I was reflecting on this in car yesterday and today. I have had a personal computer of some time for about three decades. I got an Atari 800 in about 1980. In 1984, I got one of the first Macs (within about three months of their introduction). After that, I upgrade the Macs, and my work, wherever it was, started providing me with computers as well, first MS-DOS based and then Windows. I had to get my first laptop (Windows 3) but now the university gives everyone laptops.

So what can we do now that we couldn't do before? Certainly, we have more memory, faster processors, larger hard drives, and better screen resolution, but the biggest change in these three decades has been networking. My first computers were stand-alone. Printers had to be directly connected. We could transfer files with floppy disks (the sneakernet). Most of us did not have email or other online communications.

That started to change with things like networks at work and America Online over the phone lines at home. I first saw the Internet in action in 1979 at Carnegie Mellon, but didn't manage to make much use of it for years (and years) later. The first steps involved modems, starting at 300 bps, which is slower than you can read the text on the screen as it comes through. I remember trying to shop online (for some CDs that I knew existed but couldn't find). I also, in about 1987 proposed a system of online education to The American College, but they rejected the idea.

Other than networking, though, the major advances in computing have been ones of speed, capacity, and so forth, not of kind. The question is whether these kinds of changes add up to something qualitatively new over time.

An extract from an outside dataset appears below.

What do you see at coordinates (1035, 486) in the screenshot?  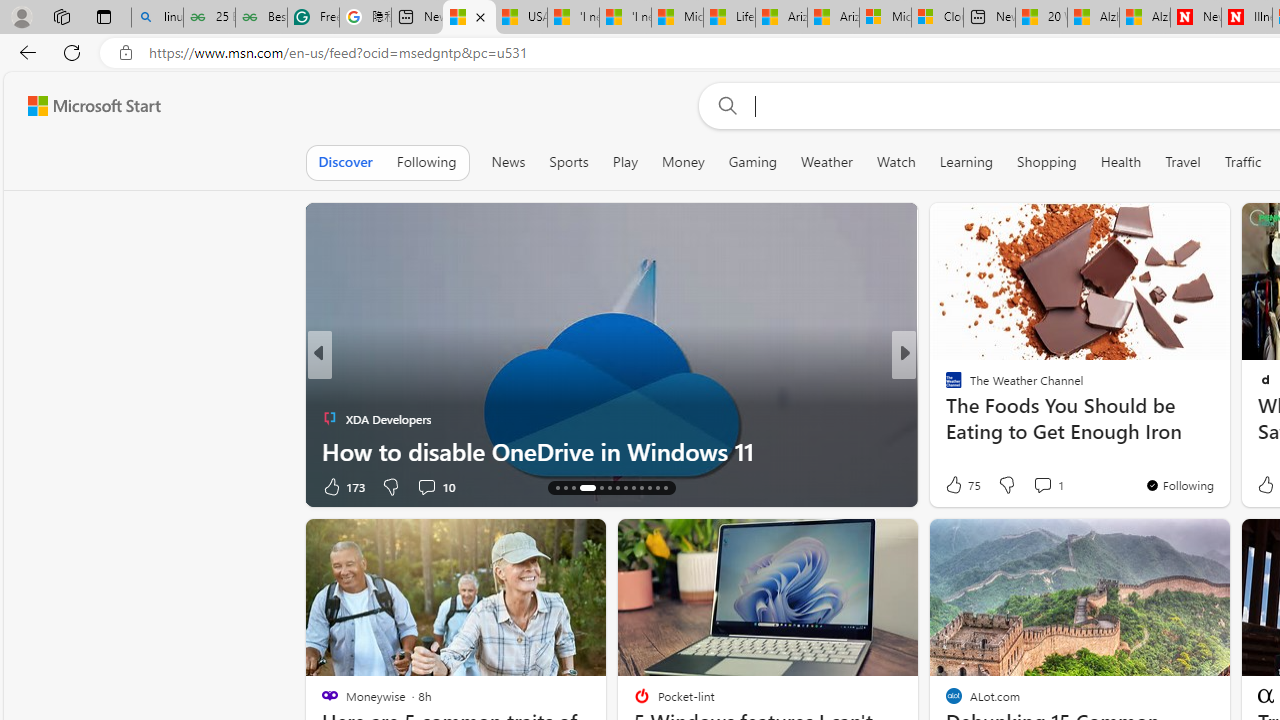 I see `View comments 40 Comment` at bounding box center [1035, 486].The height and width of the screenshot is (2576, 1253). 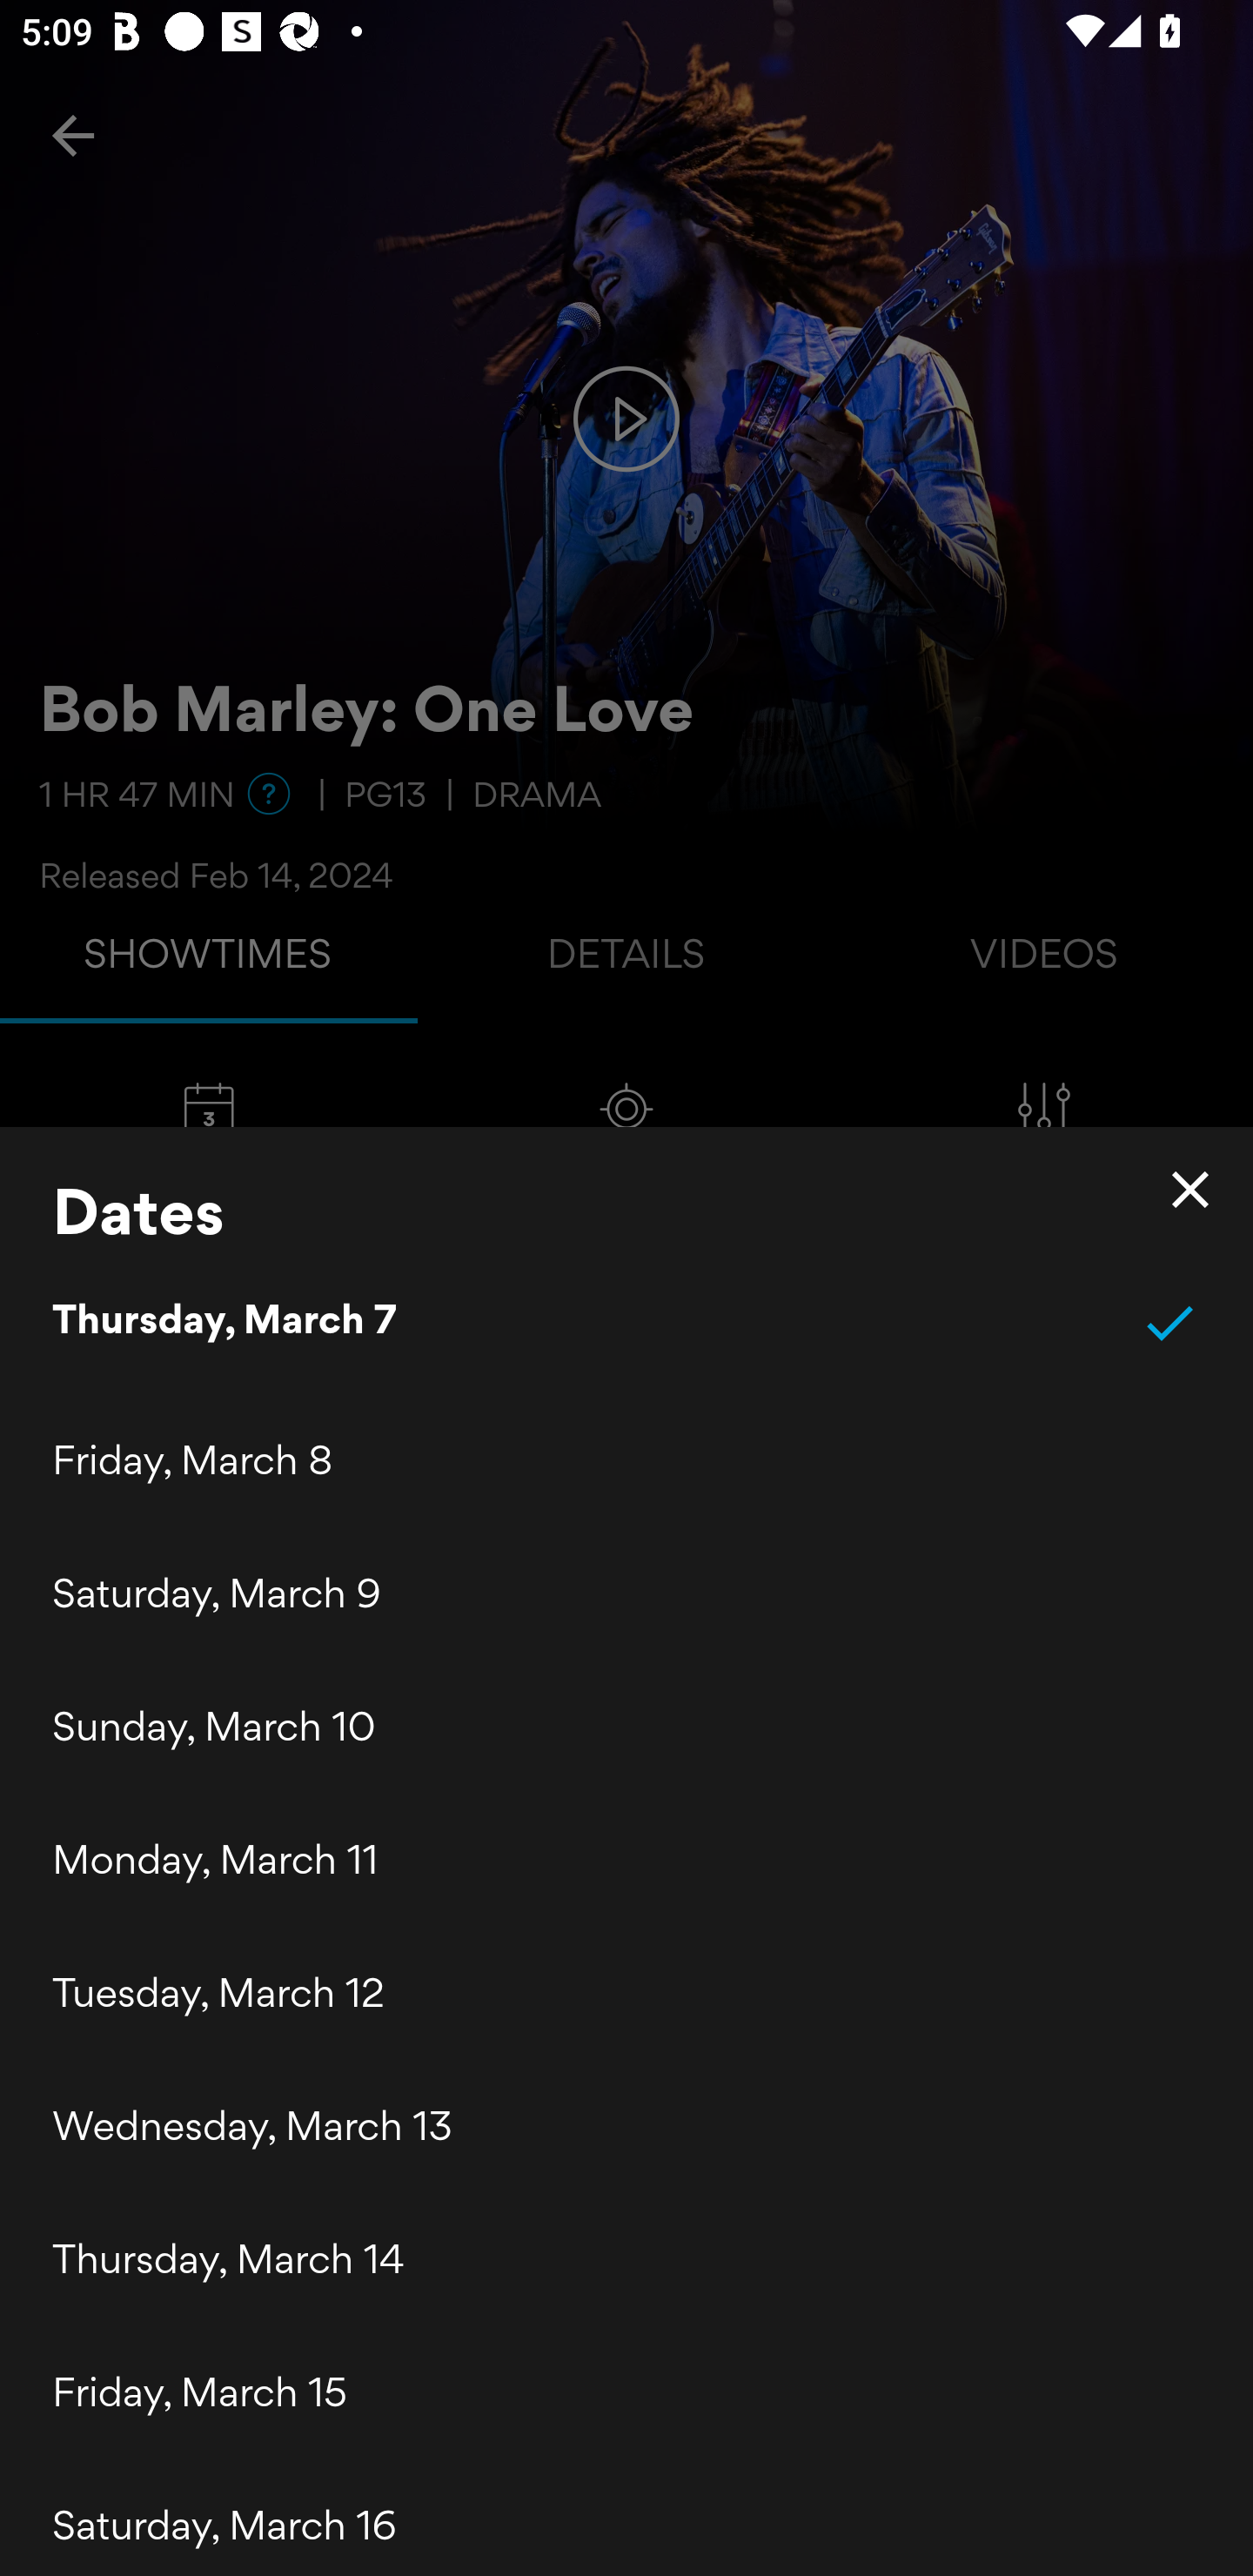 I want to click on Monday, March 11, so click(x=626, y=1860).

Let's take some examples. My Atari 800 had some drawing programs, which were a new thing at the time. ou could use a joystick to draw pictures on a TV screen. The biggest limitation was the low resolution, since you could see the box-like pixels that made up the pictures. Other things that I did on that early computer were word processing (my doctoral dissertation), statistics (my dissertation again), games such as docking a supertanker, Asteroids, etc. And let's face it, those are the kinds of things that we still do in many cases, except for the networking part.